“Do you want to come in for a drink?”
“A man can only endure so much torture.” His expression rueful, he traced a knuckle lightly over the bruise she’d already forgotten. “Unless you’re ready to initiate phase three, we’d better call it a night.”
She was ready. More than ready. But the companionship she and Dev had shared after leaving Inspector Delacroix’s office had delivered as much punch as the hours they’d spent tangled up in the sheets. A different kind of punch, admittedly. Emotional rather than physical, but every bit as potent.
Although she knew she’d regret it the moment she closed the door, Sarah nodded. “Let’s give phase two a little more time.”
* * *
She was right. She did regret it. But she decided the additional hours she spent curled up on the sofa watching very boring TV were appropriate punishment for being so stupid. She loved Dev. He obviously loved her. Why couldn’t she just trust her instincts and...

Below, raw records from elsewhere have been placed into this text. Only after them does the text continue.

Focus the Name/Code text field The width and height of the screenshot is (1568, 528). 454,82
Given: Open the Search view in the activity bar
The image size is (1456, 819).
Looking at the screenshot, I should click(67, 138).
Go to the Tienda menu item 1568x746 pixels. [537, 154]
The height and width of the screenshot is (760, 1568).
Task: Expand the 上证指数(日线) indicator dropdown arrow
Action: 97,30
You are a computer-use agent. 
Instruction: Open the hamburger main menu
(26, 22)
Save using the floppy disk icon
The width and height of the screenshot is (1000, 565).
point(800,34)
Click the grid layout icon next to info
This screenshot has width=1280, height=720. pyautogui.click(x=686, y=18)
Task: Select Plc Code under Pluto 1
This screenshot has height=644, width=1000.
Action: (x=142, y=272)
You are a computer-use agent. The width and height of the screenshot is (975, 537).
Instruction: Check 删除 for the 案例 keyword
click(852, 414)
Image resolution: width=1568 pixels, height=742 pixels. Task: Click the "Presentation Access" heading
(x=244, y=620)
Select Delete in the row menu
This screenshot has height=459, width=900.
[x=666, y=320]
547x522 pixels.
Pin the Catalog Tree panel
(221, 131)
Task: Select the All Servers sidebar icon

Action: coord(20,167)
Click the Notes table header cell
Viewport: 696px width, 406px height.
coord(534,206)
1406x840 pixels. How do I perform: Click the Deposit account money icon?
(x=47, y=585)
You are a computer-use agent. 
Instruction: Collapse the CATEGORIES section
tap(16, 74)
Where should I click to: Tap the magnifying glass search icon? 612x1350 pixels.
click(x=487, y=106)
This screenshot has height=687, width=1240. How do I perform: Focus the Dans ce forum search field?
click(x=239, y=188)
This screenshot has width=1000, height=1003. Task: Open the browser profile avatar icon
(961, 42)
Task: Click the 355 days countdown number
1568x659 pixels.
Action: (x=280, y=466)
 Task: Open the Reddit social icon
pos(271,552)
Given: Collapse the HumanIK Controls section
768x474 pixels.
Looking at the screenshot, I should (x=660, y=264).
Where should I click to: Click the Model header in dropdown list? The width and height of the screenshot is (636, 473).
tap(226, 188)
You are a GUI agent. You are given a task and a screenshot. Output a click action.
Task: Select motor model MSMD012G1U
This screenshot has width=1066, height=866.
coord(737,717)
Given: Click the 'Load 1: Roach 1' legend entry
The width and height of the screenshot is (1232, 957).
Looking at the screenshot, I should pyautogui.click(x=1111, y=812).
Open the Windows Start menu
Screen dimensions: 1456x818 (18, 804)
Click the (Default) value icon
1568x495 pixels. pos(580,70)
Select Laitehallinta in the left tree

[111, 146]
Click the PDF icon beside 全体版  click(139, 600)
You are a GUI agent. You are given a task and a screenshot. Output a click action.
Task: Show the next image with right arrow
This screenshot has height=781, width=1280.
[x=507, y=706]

The buzz of her cell phone cut into her disgusted thoughts. She reached for the instrument, half hoping it was Alexis trying to reach her again. Sarah was in the mood to really, really unload on her ex-boss. When her sister’s picture flashed up on the screen, she almost dropped the phone in her excitement and relief.
“Gina! Where are you?”
“Lucerne. I...I waited until morning in New York to call you but...”
“I’m not in New York. I’m in Paris, as you would know if you’d bothered to answer any of my calls.”
“Thank God!”
The moaned exclamation startled her, but not as much as the sobs her sister suddenly broke into. Sarah lurched upright on the sofa, the angry tirade she’d intended to deliver instantly forgotten.
“What’s wrong? Gina! What’s happened?”
A dozen different disasters flooded into her mind. Gina had taken a tumble on the ski slopes. Broken a leg or an arm. Or her neck. She could be paralyzed. Breathing by machine.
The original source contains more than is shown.